The Tragedy of Hegemony
Two days ago I wrote:
a smaller, useful question is whether the US should have to bear the entire burden of letting populations of foreign strangers suffer. One wonders how recent history would be different if Europe had actually already been able to reassert itself as a moral leader in the world. Until it does, life will be too difficult for America.
Megan affirms from Aspen:
when Americans say “someone should do something” to stop a conflict somewhere, this is almost tantamount to saying “we should do something”, because at a most generous estimate, there are four military forces in the world capable of deploying into a conflict zone and shutting down the war: America, Britain, Australia, and Israel. For diverse reasons, the other three are very unlikely to deploy without our support. We’re it.
[…] Perhaps the list of conflicts in which we should intervene is very short–the hard left and the paleo right would say that it is zero. But we have to recognize that if we don’t, no one else is going to do it for us–the African Union cannot make peace in Darfur, none of Iraq’s neighbors can help it if it erupts into civil war, and so forth.
That means that when we decide not to intervene, we are making a decision that no one should act to halt the conflict.

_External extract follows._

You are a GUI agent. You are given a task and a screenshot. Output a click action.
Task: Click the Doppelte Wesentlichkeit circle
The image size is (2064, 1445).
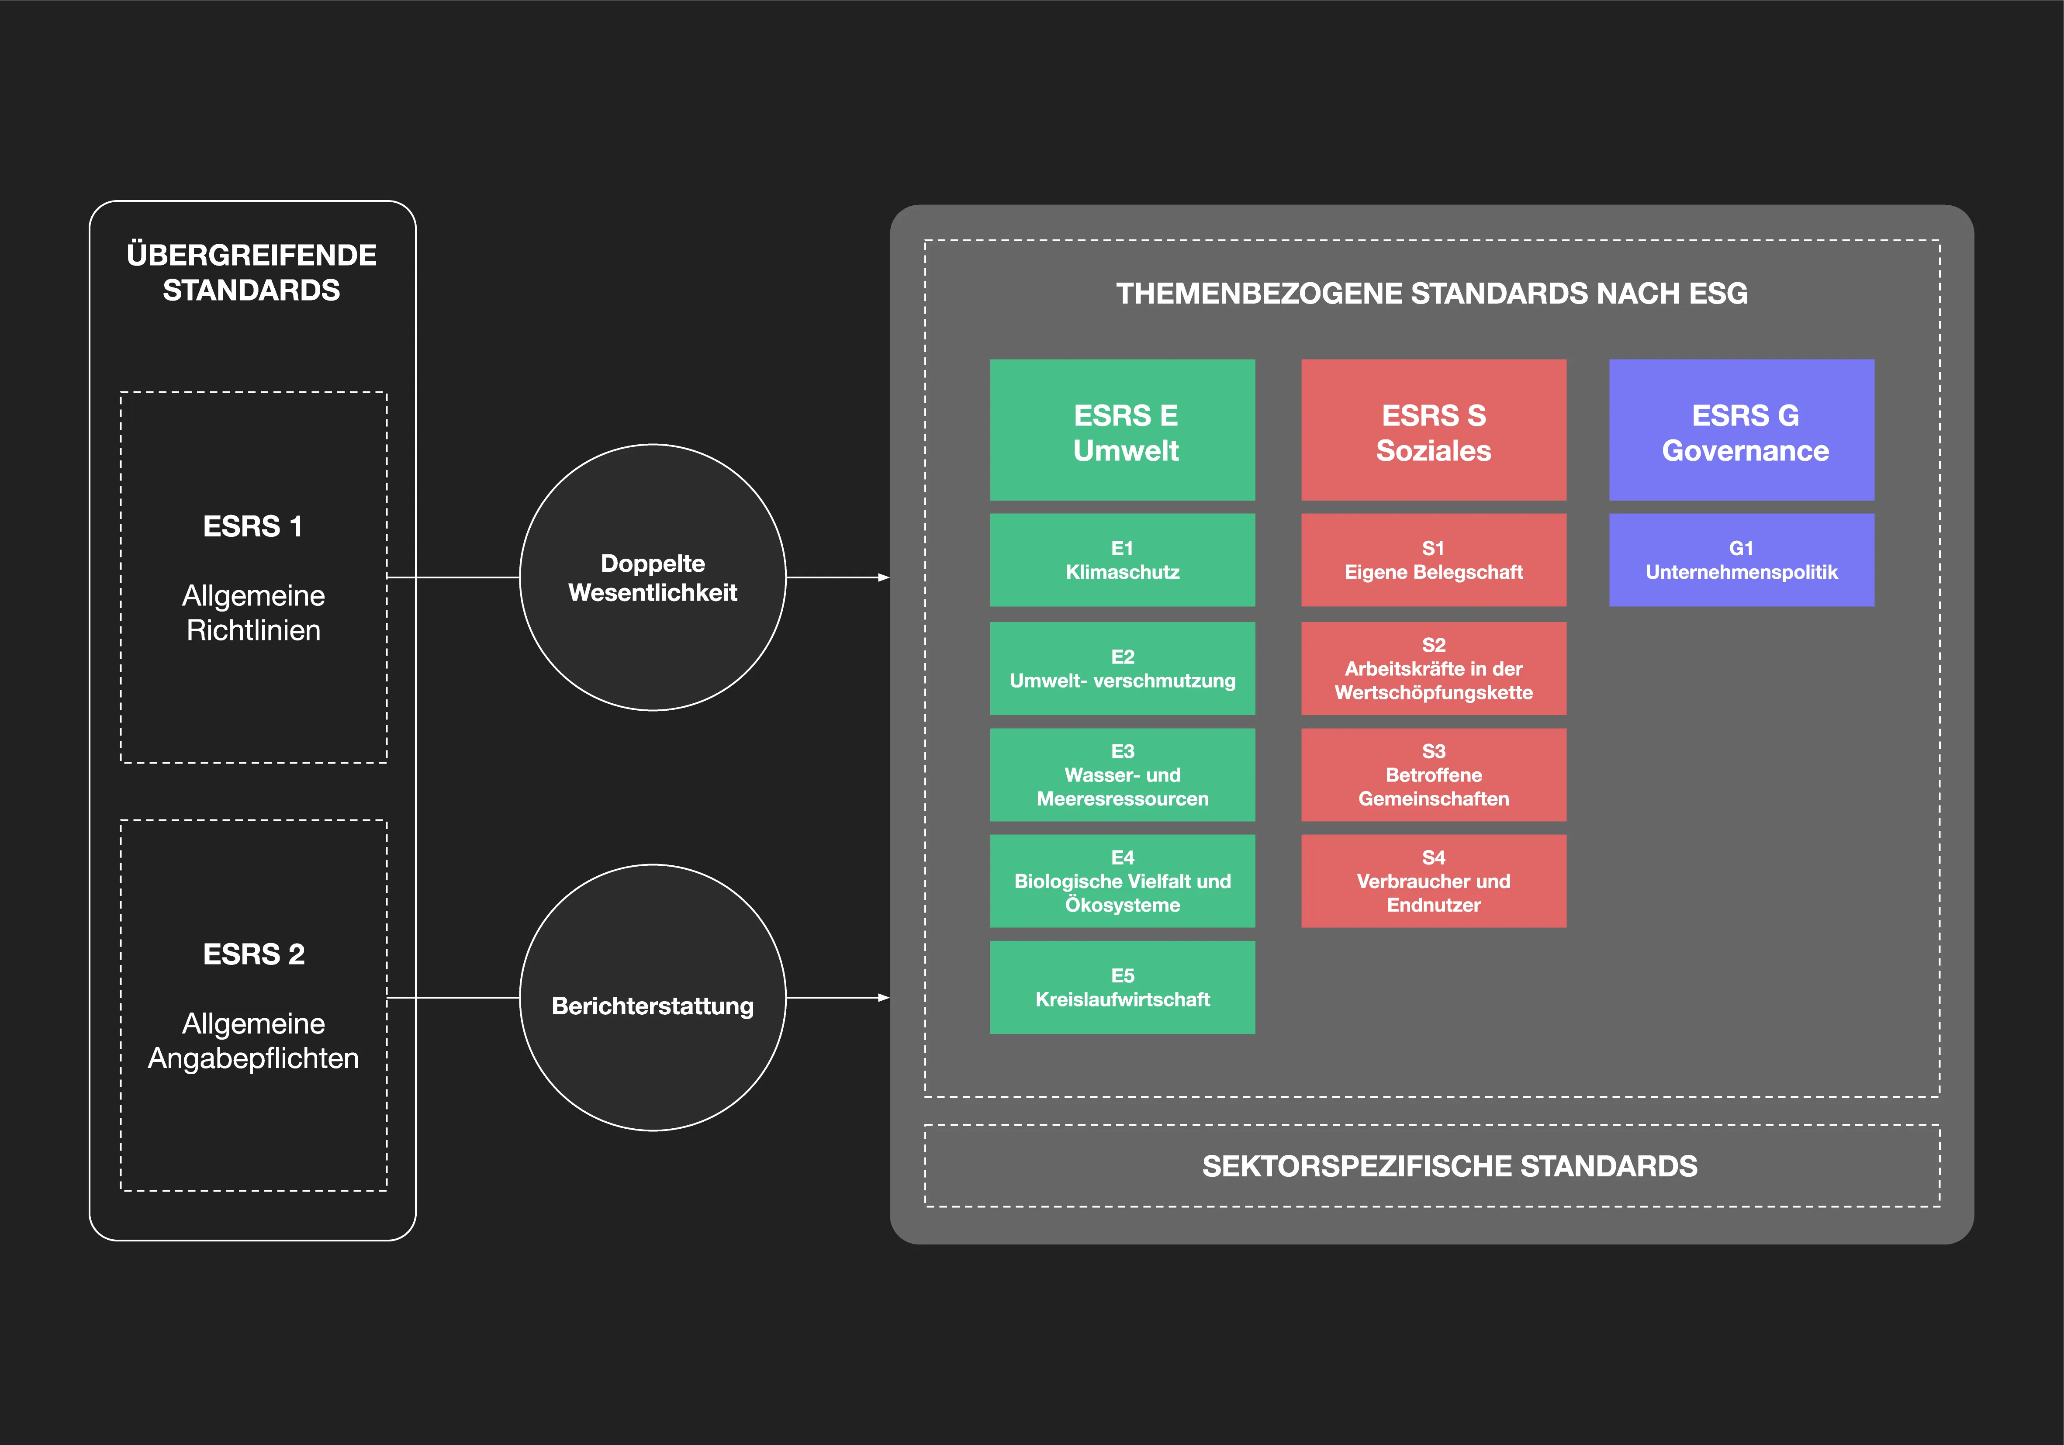653,577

This is a totally unnatural state of affairs that we must bring to an end as quickly and painlessly as possible. Sadly, we can’t do it alone. Just because we’re the world’s lone superpower doesn’t mean other civilized countries are excused from being plain powers. And yes, I recognize it is irritating to paleos and others to determine whether countries are pulling their own weight at least in part on the basis of their ability to project military power into far-flung lands. (Actual moral force counts too.) But if paleos want to dial the US down from global hegemony, as they should, they’ve got to recognize that other countries — specific other countries — do indeed need to dial their participation up. Some will, regardless: our foreign policy should be keyed toward skewing the participants’ club in our favor.